給付型奨学金案、足立区が12月区議会提出へ

東京都足立区は返済不要の全額給付型奨学金の新設を決め、2023年度からの実施に向けて12月1日開会の区議会定例会に区育英資金条例の改正案を提出する。低所得層と中間所得層を対象に40人程度に支給する予定で、この規模の給付型奨学金を地方自治体が支給するのは珍しい。

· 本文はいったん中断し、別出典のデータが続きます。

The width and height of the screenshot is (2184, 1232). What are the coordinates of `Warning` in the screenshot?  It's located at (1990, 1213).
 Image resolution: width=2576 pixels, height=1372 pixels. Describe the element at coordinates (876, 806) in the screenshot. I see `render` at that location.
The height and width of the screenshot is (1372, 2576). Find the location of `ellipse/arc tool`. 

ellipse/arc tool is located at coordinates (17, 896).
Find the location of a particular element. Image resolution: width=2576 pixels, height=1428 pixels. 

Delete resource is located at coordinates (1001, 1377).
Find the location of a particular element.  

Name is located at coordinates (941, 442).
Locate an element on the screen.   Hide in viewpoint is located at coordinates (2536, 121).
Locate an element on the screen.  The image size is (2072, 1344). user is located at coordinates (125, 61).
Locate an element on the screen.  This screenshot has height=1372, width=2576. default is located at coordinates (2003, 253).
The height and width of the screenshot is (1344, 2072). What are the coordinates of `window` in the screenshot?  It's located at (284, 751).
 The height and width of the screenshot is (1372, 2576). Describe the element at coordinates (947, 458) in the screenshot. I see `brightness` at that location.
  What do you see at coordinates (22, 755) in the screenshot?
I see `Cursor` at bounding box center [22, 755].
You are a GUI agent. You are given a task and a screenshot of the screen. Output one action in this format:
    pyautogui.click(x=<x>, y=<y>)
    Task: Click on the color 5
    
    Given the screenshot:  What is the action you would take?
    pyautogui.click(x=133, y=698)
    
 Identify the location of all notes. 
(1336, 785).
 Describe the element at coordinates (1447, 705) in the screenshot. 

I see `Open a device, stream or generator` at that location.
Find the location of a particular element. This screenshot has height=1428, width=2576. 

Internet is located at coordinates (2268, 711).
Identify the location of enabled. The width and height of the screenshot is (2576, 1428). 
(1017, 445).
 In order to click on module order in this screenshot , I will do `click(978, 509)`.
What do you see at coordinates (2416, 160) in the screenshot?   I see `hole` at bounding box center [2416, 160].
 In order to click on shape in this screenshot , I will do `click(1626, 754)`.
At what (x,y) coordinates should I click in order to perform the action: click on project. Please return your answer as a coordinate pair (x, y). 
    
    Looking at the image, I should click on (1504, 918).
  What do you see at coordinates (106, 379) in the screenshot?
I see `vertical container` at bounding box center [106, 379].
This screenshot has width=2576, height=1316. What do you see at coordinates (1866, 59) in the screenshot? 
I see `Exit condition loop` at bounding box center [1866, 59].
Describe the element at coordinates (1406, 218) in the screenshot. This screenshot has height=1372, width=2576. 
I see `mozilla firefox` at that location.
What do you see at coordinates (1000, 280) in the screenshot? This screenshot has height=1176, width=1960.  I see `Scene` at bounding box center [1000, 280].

足立区によると、奨学金の支給対象は区内在住の保護者がいる大学生や入学予定者で、高校や大学等の成績が5段階評価の4以上、保護者の年収が4人世帯のモデルケースで800万円以下。上限金額は私立大学に進学した場合にかかる4年間の各学部の平均費用を国の調査を基にその1.5倍として、費用が高い医歯系学部への進学にもある程度対応できるものにした。

例として、私立大学理系学部の場合は4年間で約826万円。その範囲内で入学金や授業料、大学に求められる施設整備費実費を全額給付する。区議会で条例改正案が議決されれば、2023年度の募集を1月から始める。募集人員は約40人を予定している。財源は特別区競馬組合からの分配金や寄附を積み立てた区の基金を当てることにしている。

足立区はこれまで、貸付型の奨学金制度を設けてきたが、卒業後の返済負担が大きいなどとして利用者が減っていた。このため、返済不要の新制度創設に踏み切った。新制度が開始されれば、現行の貸与型奨学金の新規募集は打ち切りとなる。